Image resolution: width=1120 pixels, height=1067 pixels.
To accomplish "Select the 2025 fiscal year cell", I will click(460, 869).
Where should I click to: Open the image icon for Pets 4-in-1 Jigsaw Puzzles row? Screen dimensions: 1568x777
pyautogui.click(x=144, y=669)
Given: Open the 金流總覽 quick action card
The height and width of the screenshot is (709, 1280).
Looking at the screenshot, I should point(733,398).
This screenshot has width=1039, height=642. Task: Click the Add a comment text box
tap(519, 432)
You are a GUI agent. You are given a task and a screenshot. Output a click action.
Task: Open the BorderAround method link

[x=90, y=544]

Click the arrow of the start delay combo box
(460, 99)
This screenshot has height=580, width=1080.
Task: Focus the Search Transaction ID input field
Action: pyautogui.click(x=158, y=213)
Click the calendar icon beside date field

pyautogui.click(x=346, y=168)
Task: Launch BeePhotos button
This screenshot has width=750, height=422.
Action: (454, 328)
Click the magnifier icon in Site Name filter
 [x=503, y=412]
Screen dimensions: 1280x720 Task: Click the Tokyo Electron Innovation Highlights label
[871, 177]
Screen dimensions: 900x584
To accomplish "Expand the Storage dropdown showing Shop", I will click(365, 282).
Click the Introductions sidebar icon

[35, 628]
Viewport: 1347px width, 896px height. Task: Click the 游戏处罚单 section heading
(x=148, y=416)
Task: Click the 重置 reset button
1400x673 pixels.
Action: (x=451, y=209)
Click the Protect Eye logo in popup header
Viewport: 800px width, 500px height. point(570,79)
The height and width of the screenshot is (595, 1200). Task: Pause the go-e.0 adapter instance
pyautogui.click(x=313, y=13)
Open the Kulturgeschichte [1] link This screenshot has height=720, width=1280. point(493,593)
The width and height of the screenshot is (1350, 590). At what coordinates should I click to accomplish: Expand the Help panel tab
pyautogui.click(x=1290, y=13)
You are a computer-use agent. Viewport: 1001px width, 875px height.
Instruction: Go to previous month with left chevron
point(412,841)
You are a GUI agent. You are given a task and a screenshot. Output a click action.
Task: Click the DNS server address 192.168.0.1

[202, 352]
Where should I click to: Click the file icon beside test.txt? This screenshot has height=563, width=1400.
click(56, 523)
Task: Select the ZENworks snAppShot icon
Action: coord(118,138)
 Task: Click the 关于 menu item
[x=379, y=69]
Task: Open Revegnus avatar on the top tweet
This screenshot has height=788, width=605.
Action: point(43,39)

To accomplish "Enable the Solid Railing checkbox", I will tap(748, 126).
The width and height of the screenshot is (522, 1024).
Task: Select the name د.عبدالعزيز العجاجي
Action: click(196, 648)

···

→ **Aim of the exercise**: Copy the records above word for word.

→ **Solution for this task**:
Image resolution: width=1120 pixels, height=1067 pixels.
To accomplish "Select the 2025 fiscal year cell", I will click(460, 869).
Where should I click to: Open the image icon for Pets 4-in-1 Jigsaw Puzzles row? Screen dimensions: 1568x777
pyautogui.click(x=144, y=669)
Given: Open the 金流總覽 quick action card
The height and width of the screenshot is (709, 1280).
Looking at the screenshot, I should point(733,398).
This screenshot has width=1039, height=642. Task: Click the Add a comment text box
tap(519, 432)
You are a GUI agent. You are given a task and a screenshot. Output a click action.
Task: Open the BorderAround method link

[x=90, y=544]

Click the arrow of the start delay combo box
(460, 99)
This screenshot has height=580, width=1080.
Task: Focus the Search Transaction ID input field
Action: pyautogui.click(x=158, y=213)
Click the calendar icon beside date field

pyautogui.click(x=346, y=168)
Task: Launch BeePhotos button
This screenshot has width=750, height=422.
Action: (454, 328)
Click the magnifier icon in Site Name filter
 [x=503, y=412]
Screen dimensions: 1280x720 Task: Click the Tokyo Electron Innovation Highlights label
[871, 177]
Screen dimensions: 900x584
To accomplish "Expand the Storage dropdown showing Shop", I will click(365, 282).
Click the Introductions sidebar icon

[35, 628]
Viewport: 1347px width, 896px height. Task: Click the 游戏处罚单 section heading
(x=148, y=416)
Task: Click the 重置 reset button
1400x673 pixels.
Action: (x=451, y=209)
Click the Protect Eye logo in popup header
Viewport: 800px width, 500px height. point(570,79)
The height and width of the screenshot is (595, 1200). Task: Pause the go-e.0 adapter instance
pyautogui.click(x=313, y=13)
Open the Kulturgeschichte [1] link This screenshot has height=720, width=1280. point(493,593)
The width and height of the screenshot is (1350, 590). At what coordinates should I click to accomplish: Expand the Help panel tab
pyautogui.click(x=1290, y=13)
You are a computer-use agent. Viewport: 1001px width, 875px height.
Instruction: Go to previous month with left chevron
point(412,841)
You are a GUI agent. You are given a task and a screenshot. Output a click action.
Task: Click the DNS server address 192.168.0.1

[202, 352]
Where should I click to: Click the file icon beside test.txt? This screenshot has height=563, width=1400.
click(56, 523)
Task: Select the ZENworks snAppShot icon
Action: coord(118,138)
 Task: Click the 关于 menu item
[x=379, y=69]
Task: Open Revegnus avatar on the top tweet
This screenshot has height=788, width=605.
Action: point(43,39)

To accomplish "Enable the Solid Railing checkbox", I will tap(748, 126).
The width and height of the screenshot is (522, 1024).
Task: Select the name د.عبدالعزيز العجاجي
Action: click(196, 648)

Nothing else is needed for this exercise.